→ **EXTRACT TO READ**:
## BEGIN

Handle errors in parser statements

It is not uncommon for incoming logs to be in an unexpected log format or have badly formatted data.

You can build the parser to handle these errors. A best practice is add on_error handlers to the extraction filter, and then to test the intermediate variable before proceeding to the next segment of parser logic.

The following example uses the json extraction filter with an on_error statement to set the _not_json boolean variable. If _not_json is set to true, this means that the incoming log entry wasn't in valid JSON format and the log entry was not parsed successfully. If the _not_json variable is false, the incoming log entry was in valid JSON format.

 # load the incoming log from the default message field
  json {
    source         => "message"
    array_function => "split_columns"

## END

→ **ENTRIES**:
## BEGIN

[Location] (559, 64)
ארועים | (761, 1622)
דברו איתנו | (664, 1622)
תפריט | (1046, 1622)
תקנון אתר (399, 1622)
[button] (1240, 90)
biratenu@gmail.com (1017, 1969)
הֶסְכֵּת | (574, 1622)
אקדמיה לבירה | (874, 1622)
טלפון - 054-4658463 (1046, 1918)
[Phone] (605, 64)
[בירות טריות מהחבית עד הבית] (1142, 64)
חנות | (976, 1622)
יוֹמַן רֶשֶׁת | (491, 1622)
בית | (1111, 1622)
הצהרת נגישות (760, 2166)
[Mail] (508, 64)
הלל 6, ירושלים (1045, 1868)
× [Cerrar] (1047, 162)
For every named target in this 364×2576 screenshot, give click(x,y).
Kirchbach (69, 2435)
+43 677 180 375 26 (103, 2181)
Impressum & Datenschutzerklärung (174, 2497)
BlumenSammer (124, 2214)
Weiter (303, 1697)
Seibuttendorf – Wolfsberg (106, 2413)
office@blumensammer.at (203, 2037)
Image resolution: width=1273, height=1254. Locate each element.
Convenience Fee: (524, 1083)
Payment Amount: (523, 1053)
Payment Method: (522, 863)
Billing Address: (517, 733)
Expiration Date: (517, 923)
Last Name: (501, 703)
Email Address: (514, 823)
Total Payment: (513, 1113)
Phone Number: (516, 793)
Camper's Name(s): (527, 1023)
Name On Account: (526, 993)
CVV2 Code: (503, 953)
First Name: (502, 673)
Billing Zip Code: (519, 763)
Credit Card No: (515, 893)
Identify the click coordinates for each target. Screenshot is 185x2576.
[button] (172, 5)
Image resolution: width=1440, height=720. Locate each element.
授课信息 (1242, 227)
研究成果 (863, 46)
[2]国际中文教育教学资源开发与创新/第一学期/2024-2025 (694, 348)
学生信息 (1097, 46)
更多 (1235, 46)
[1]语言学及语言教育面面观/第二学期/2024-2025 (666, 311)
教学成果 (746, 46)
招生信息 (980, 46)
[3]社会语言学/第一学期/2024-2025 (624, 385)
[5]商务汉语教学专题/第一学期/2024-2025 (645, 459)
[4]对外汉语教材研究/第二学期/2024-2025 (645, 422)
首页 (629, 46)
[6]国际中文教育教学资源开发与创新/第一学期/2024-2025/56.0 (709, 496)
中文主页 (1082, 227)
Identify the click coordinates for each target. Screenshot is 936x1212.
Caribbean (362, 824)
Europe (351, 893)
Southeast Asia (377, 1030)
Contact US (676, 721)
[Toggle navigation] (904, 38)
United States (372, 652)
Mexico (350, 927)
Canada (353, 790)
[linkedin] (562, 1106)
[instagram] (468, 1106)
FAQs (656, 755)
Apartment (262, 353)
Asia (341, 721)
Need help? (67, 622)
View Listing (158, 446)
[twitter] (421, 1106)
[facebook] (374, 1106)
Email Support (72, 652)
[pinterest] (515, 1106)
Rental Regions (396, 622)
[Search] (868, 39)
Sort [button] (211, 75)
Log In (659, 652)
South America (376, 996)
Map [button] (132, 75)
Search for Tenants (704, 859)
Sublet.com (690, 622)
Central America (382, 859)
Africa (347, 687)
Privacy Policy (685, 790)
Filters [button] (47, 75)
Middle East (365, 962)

## END

→ **REQUIRED TASKS**:
[1] For each statement, say yes or no according to the text on handling parser errors, and quote the words from it that decide the answer. (a) The example sets the _not_json variable through an on_error statement on the json extraction filter. (b) A false value of _not_json means the incoming log entry was not valid JSON. (c) The text describes badly formatted incoming data as rare.
[2] In the text on handling parser errors, which field does the example load the incoming log from?
The entries play no part in this.

→ **THE REPLIES**:
[1]
(a) Yes: "uses the json extraction filter with an on_error statement to set the _not_json boolean variable"
(b) No: "If the _not_json variable is false, the incoming log entry was in valid JSON format."
(c) No: "It is not uncommon for incoming logs to be in an unexpected log format or have badly formatted data."

[2] The default message field.